- INSTRUCTIONS TO FOLLOW -
Every line between the one containing "Ontdek het hele verhaal → (1005, 2002)" and the last line of the data, both included, is to be set down exactly, and pictures are to be omitted.

[Opening DATA RECORDS section]

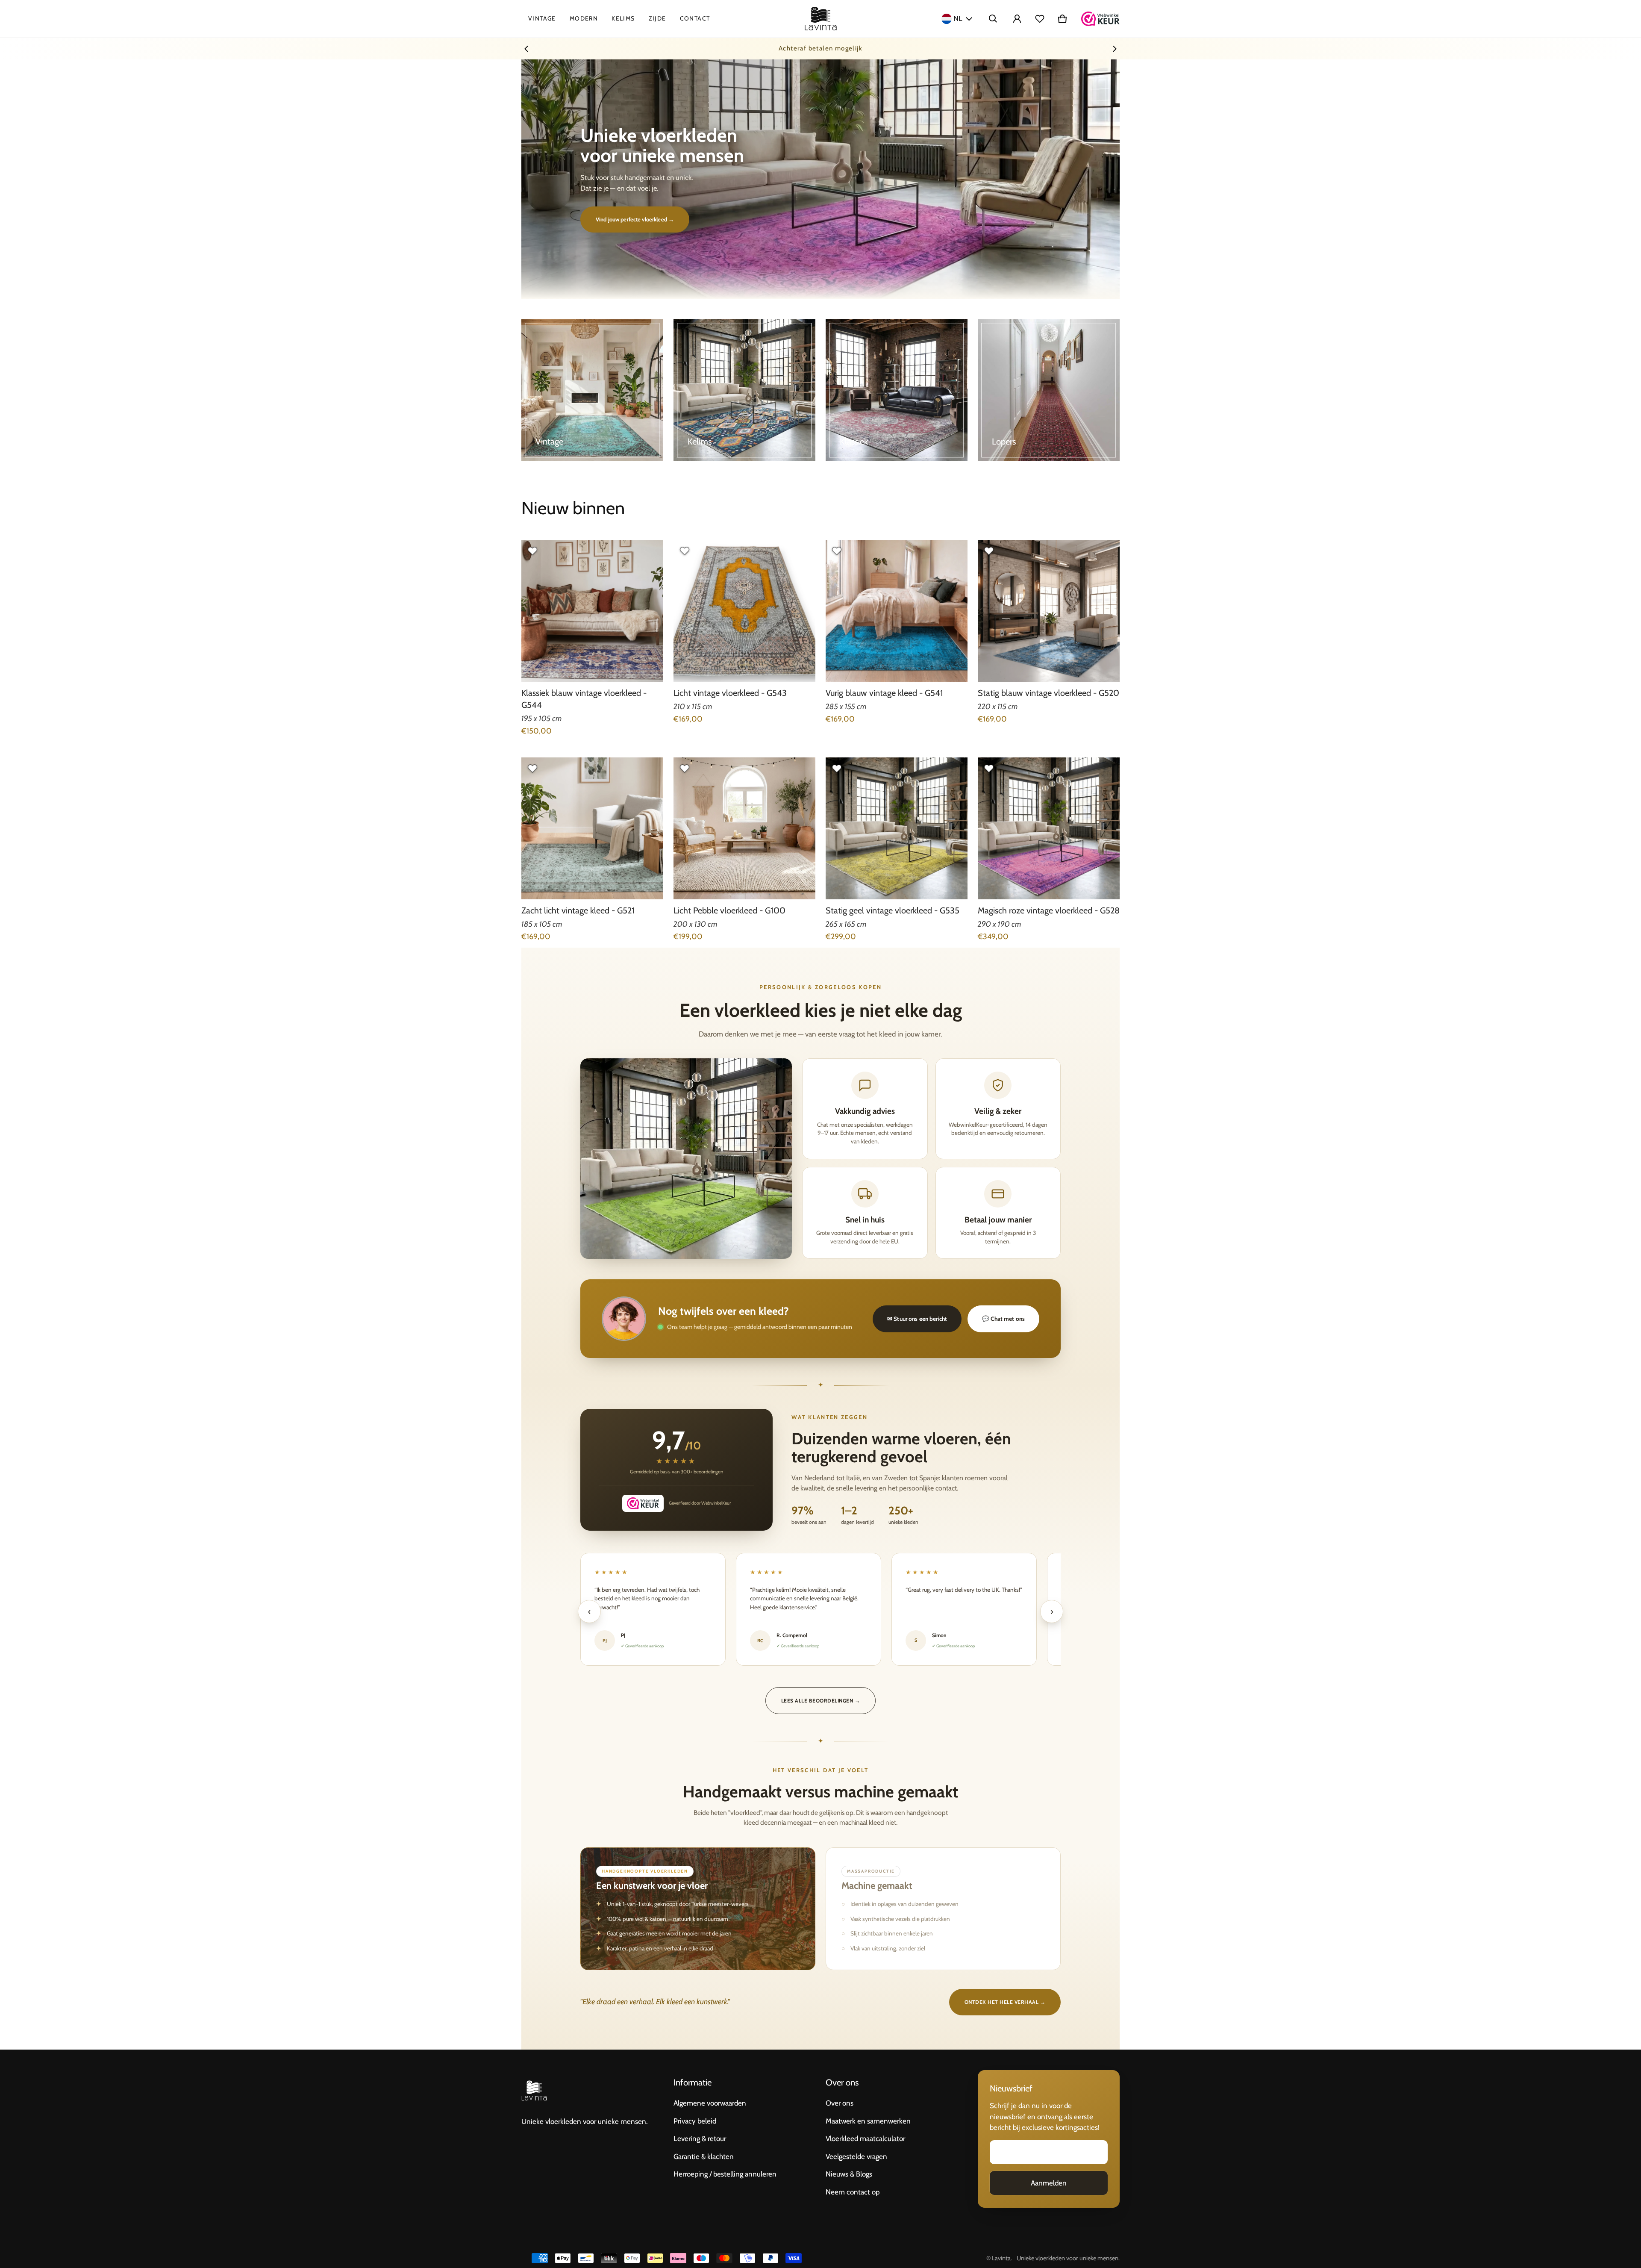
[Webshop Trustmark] (1100, 19)
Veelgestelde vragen (856, 2156)
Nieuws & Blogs (849, 2174)
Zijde (657, 18)
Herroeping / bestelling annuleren (724, 2174)
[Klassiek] (897, 390)
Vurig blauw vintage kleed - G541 (884, 693)
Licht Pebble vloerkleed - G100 (729, 910)
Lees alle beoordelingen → (820, 1700)
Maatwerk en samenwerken (868, 2121)
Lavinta (1001, 2258)
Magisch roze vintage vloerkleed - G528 (1049, 910)
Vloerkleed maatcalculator (865, 2138)
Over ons (839, 2103)
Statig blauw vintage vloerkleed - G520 (1048, 693)
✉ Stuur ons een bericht (917, 1318)
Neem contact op (852, 2192)
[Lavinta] (821, 19)
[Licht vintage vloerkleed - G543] (744, 611)
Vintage (542, 18)
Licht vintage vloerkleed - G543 (730, 693)
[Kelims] (744, 390)
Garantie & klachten (703, 2156)
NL (957, 18)
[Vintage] (592, 390)
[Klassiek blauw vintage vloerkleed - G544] (592, 611)
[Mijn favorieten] (1039, 19)
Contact (695, 18)
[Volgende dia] (1114, 49)
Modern (584, 18)
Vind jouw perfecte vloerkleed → (635, 219)
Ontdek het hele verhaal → (1005, 2002)
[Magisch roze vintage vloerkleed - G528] (1049, 828)
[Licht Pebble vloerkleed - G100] (744, 828)
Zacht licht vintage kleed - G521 (578, 910)
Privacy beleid (694, 2121)
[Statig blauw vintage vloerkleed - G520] (1049, 611)
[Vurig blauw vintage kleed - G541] (897, 611)
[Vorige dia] (526, 49)
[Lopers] (1049, 390)
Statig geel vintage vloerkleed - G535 (892, 910)
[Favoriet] (532, 551)
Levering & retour (699, 2138)
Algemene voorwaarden (709, 2103)
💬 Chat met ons (1003, 1318)
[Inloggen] (1017, 19)
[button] (993, 19)
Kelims (623, 18)
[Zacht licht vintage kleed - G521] (592, 828)
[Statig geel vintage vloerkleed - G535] (897, 828)
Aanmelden (1049, 2183)
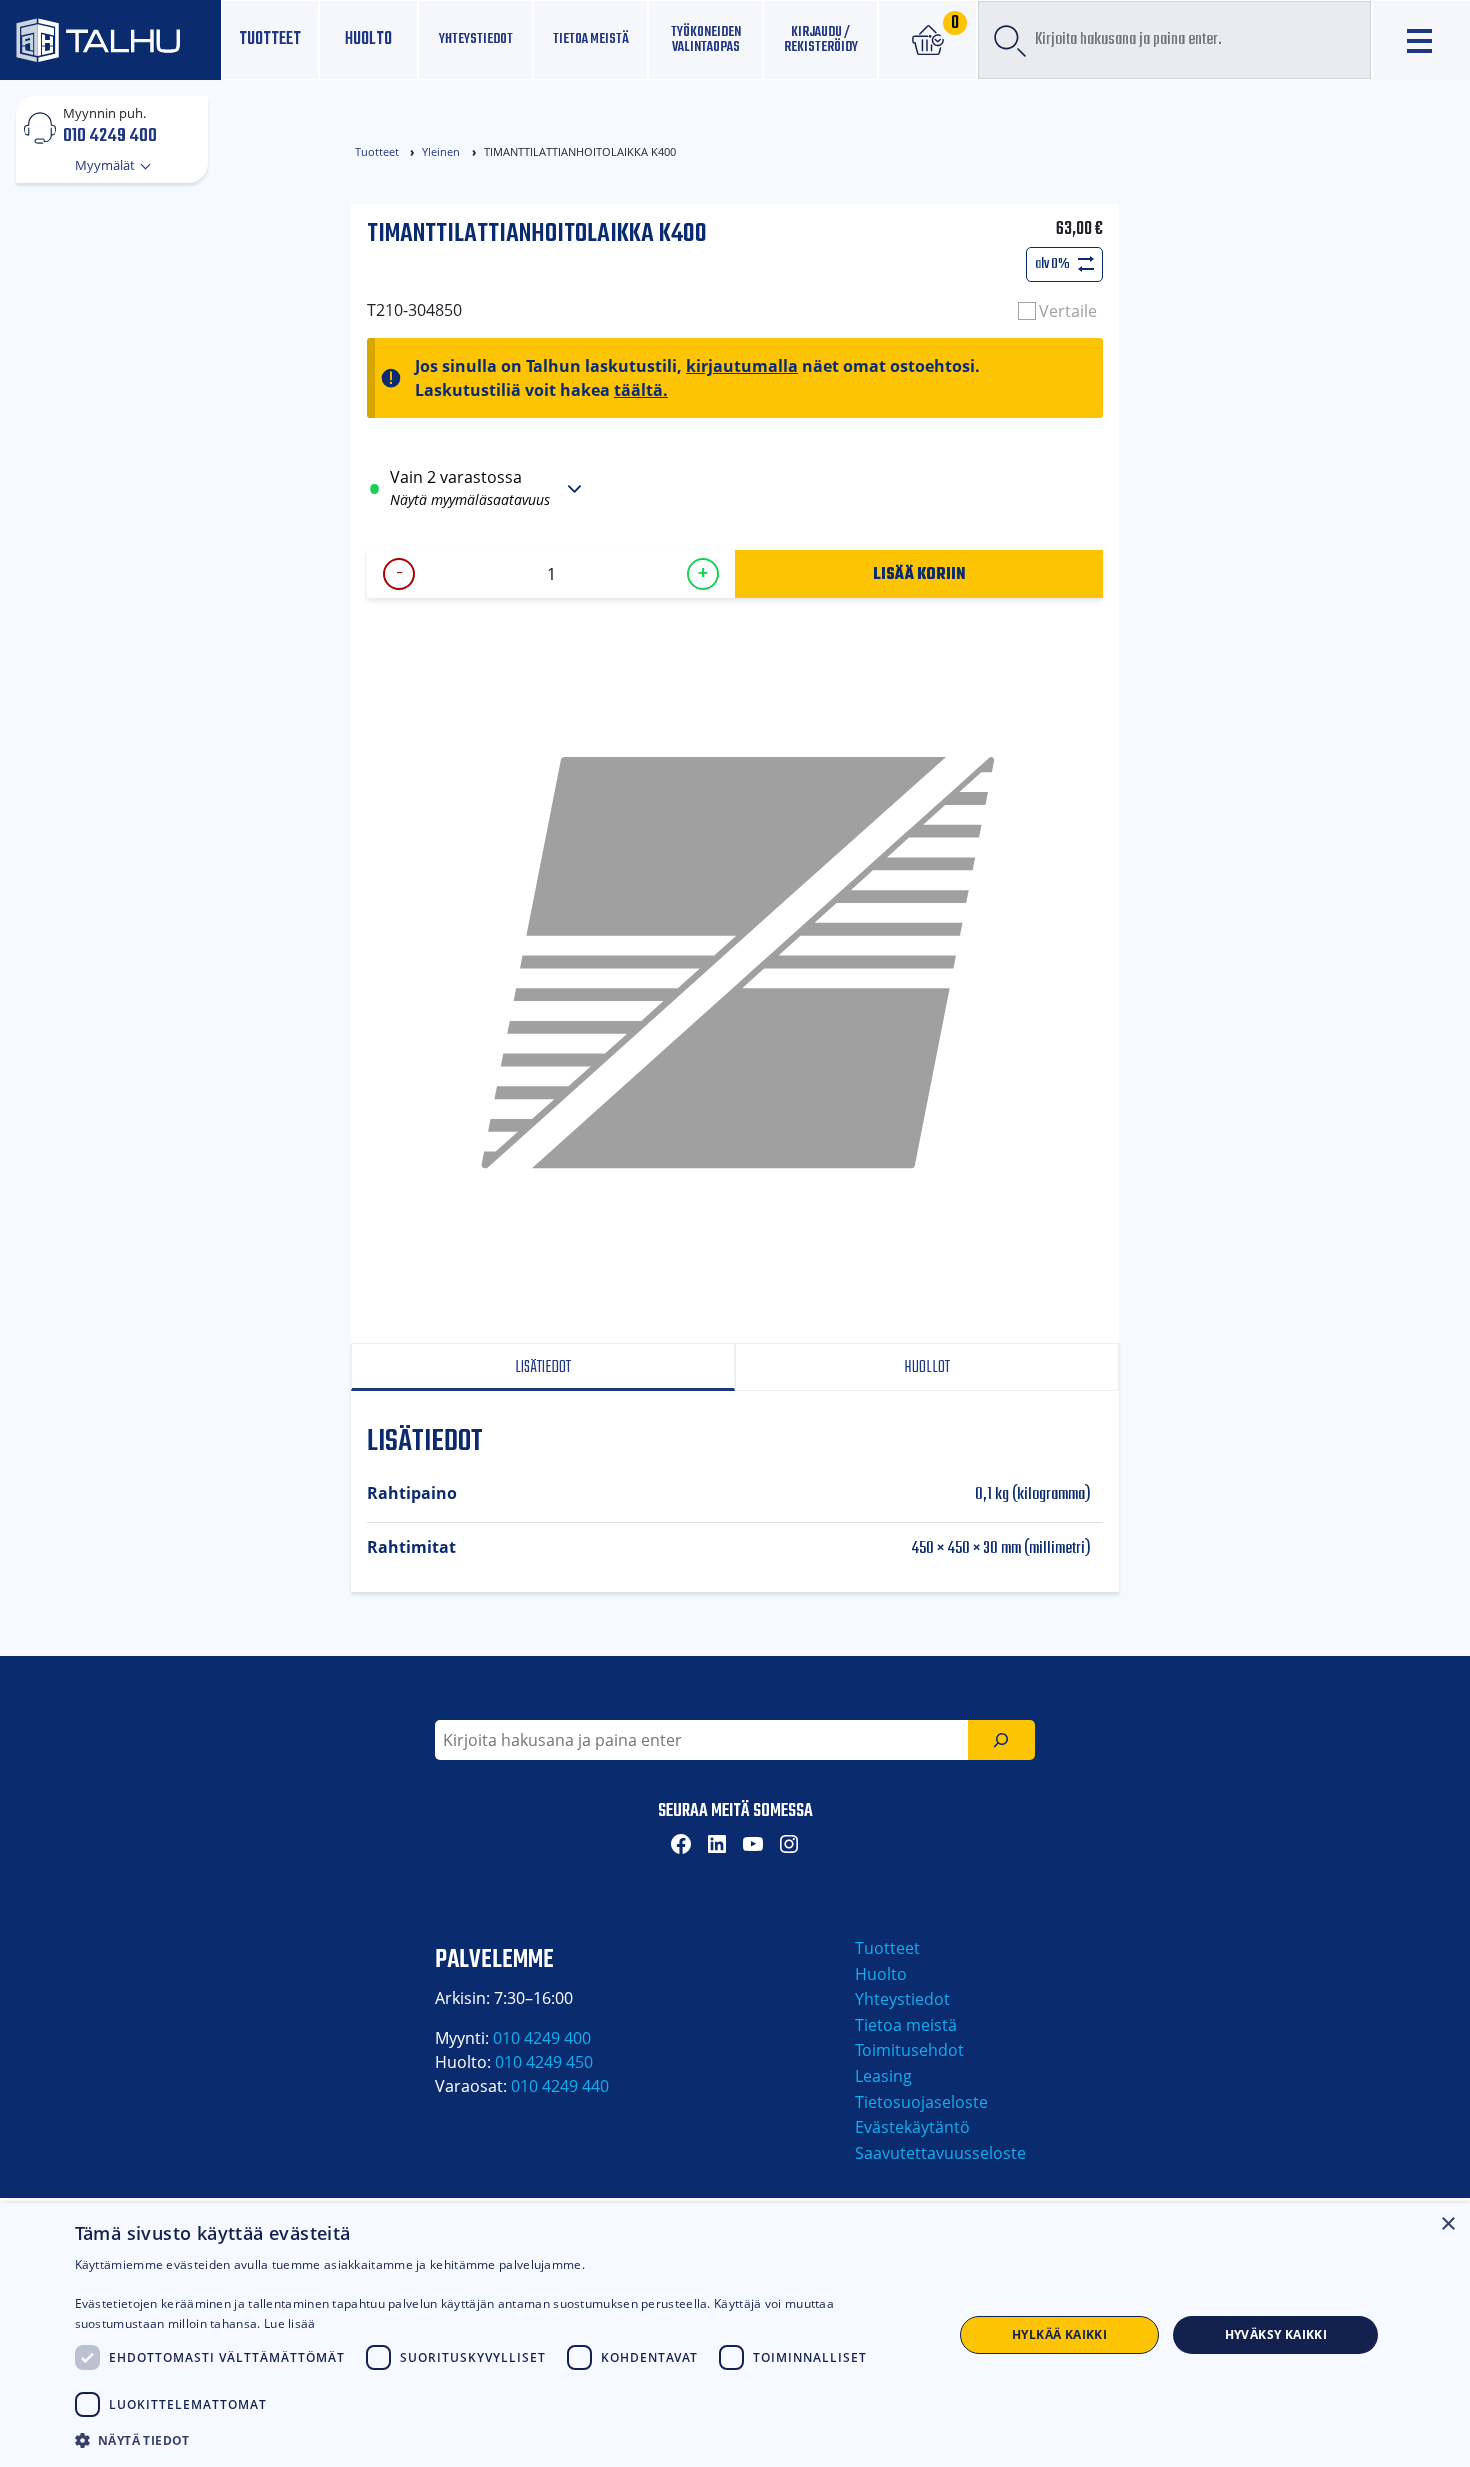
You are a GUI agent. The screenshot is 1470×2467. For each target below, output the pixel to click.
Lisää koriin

[Closing DATA RECORDS section]

- RESPONSE TO THIS EXERCISE -
Ontdek het hele verhaal → (1005, 2002)
[Magisch roze vintage vloerkleed - G528] (1049, 828)
[Licht Pebble vloerkleed - G100] (744, 828)
Zacht licht vintage kleed - G521 (578, 910)
Privacy beleid (694, 2121)
[Statig blauw vintage vloerkleed - G520] (1049, 611)
[Vurig blauw vintage kleed - G541] (897, 611)
[Vorige dia] (526, 49)
[Lopers] (1049, 390)
Statig geel vintage vloerkleed - G535 (892, 910)
[Favoriet] (532, 551)
Levering & retour (699, 2138)
Algemene voorwaarden (709, 2103)
💬 Chat met ons (1003, 1318)
[Inloggen] (1017, 19)
[button] (993, 19)
Kelims (623, 18)
[Zacht licht vintage kleed - G521] (592, 828)
[Statig geel vintage vloerkleed - G535] (897, 828)
Aanmelden (1049, 2183)
You are a GUI agent. The screenshot is 1470×2467. For each target below, output the pixel to click.
Lisää koriin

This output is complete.